* _Given request_
Please copy the part of the data that opens with the line containing "Given: Select the 20 Jun axis label" and closes with the line containing "This screenshot has width=843, height=474.", both lines included. Omit the pictures.

_ _ _ _ _

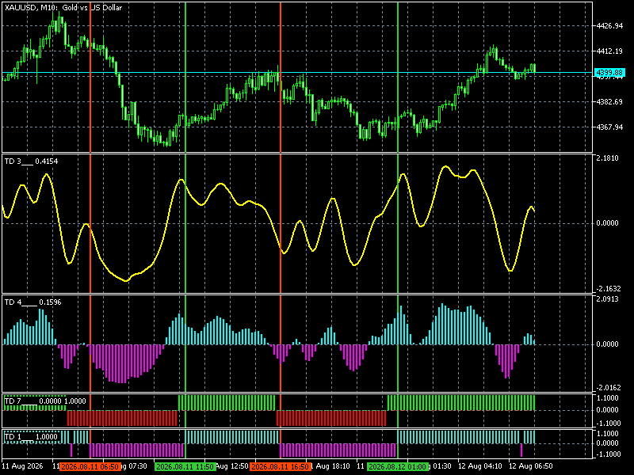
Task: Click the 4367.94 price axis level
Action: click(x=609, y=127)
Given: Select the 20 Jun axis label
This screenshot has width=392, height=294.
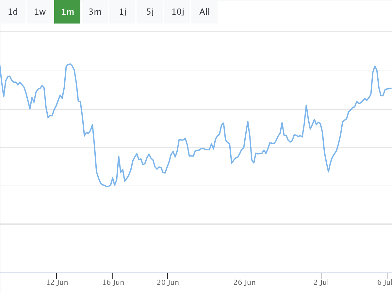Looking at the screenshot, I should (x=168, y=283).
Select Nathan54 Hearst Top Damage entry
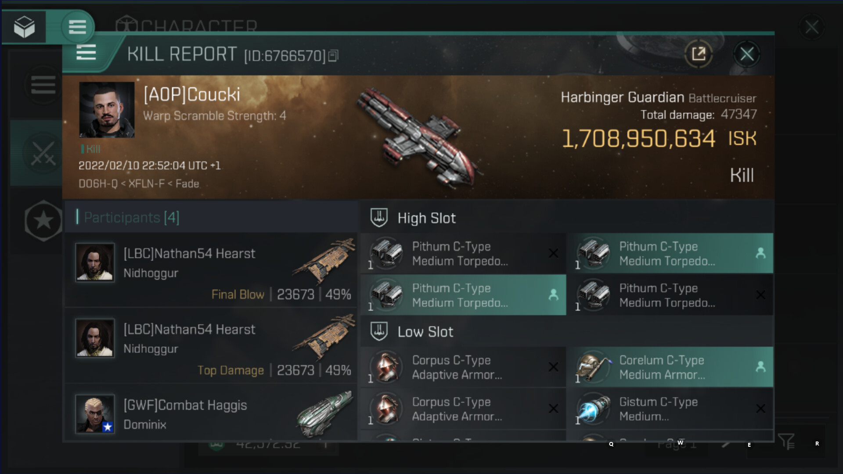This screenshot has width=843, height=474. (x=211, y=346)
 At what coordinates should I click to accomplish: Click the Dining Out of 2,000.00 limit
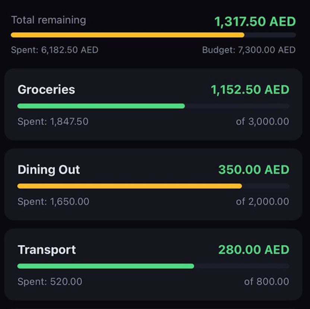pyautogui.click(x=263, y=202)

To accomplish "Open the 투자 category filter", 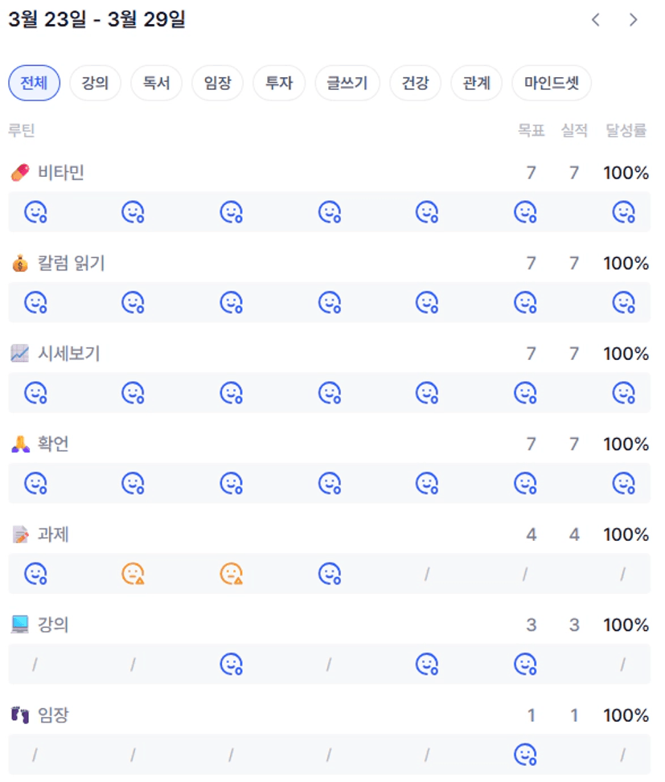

_ _ _ _ _

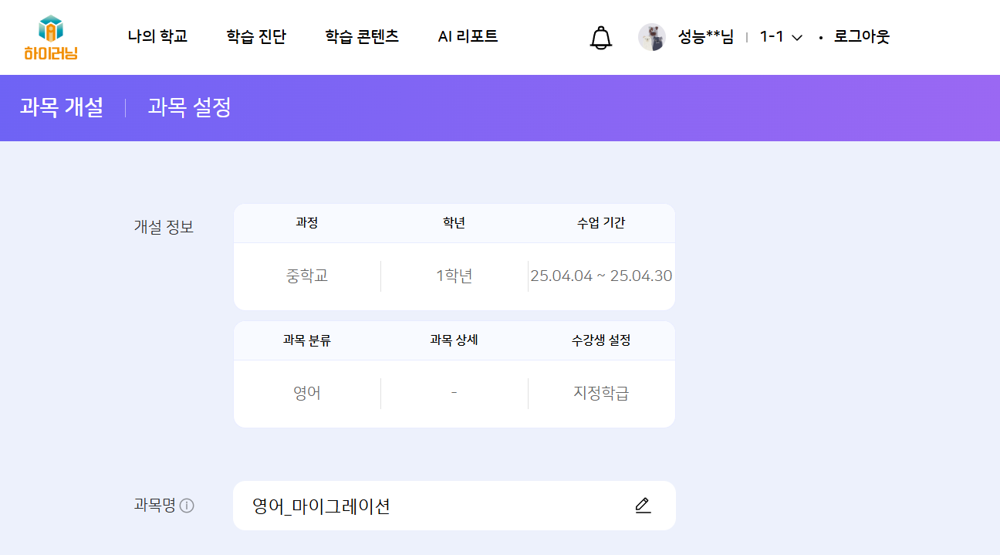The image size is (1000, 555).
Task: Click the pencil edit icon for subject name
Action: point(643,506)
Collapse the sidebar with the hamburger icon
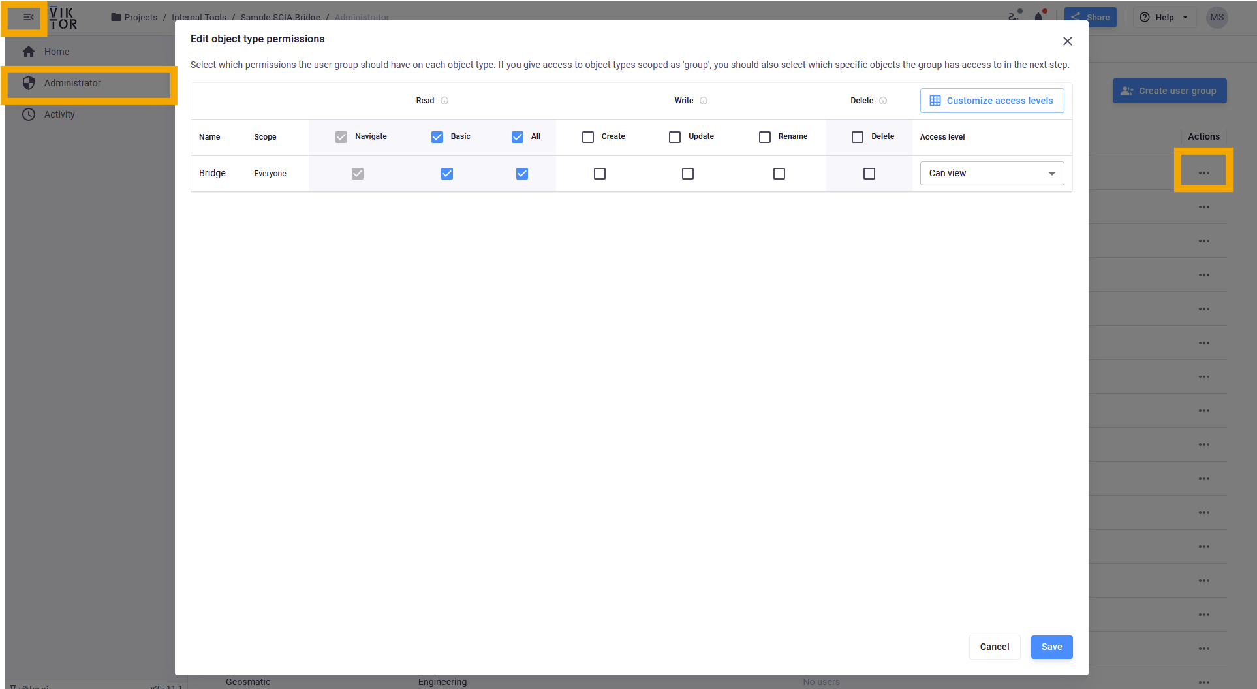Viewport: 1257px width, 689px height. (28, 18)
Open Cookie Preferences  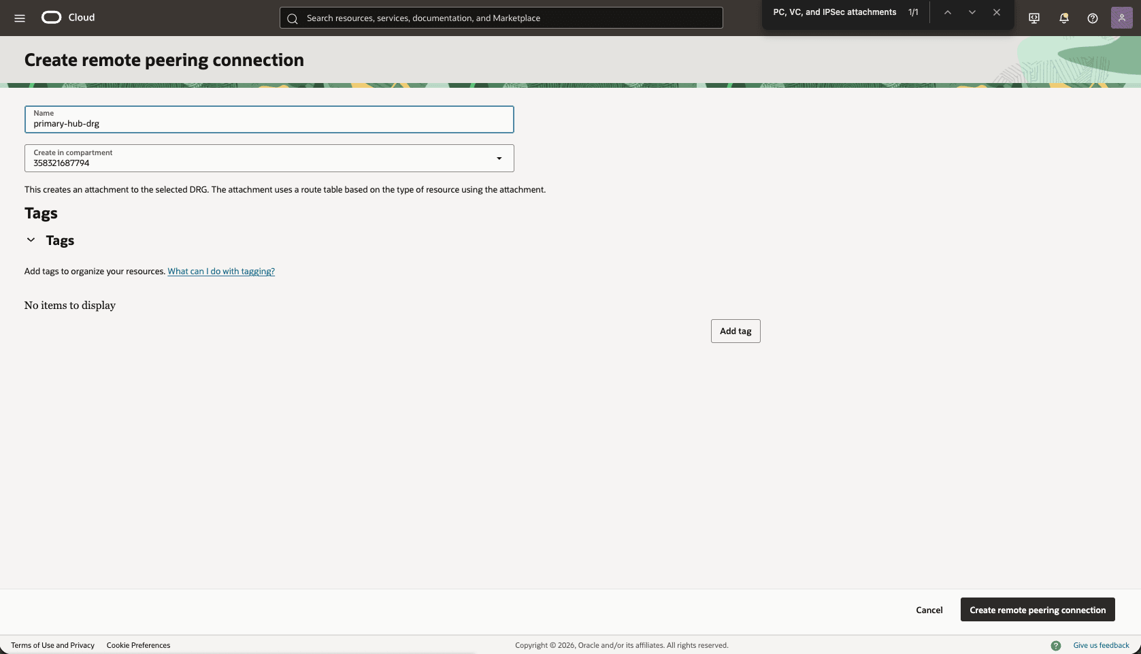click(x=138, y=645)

_ _ _ _ _

* _Full output_
Given: Select the 20 Jun axis label
This screenshot has width=392, height=294.
Looking at the screenshot, I should (x=168, y=283).
Select Nathan54 Hearst Top Damage entry
This screenshot has width=843, height=474. (x=211, y=346)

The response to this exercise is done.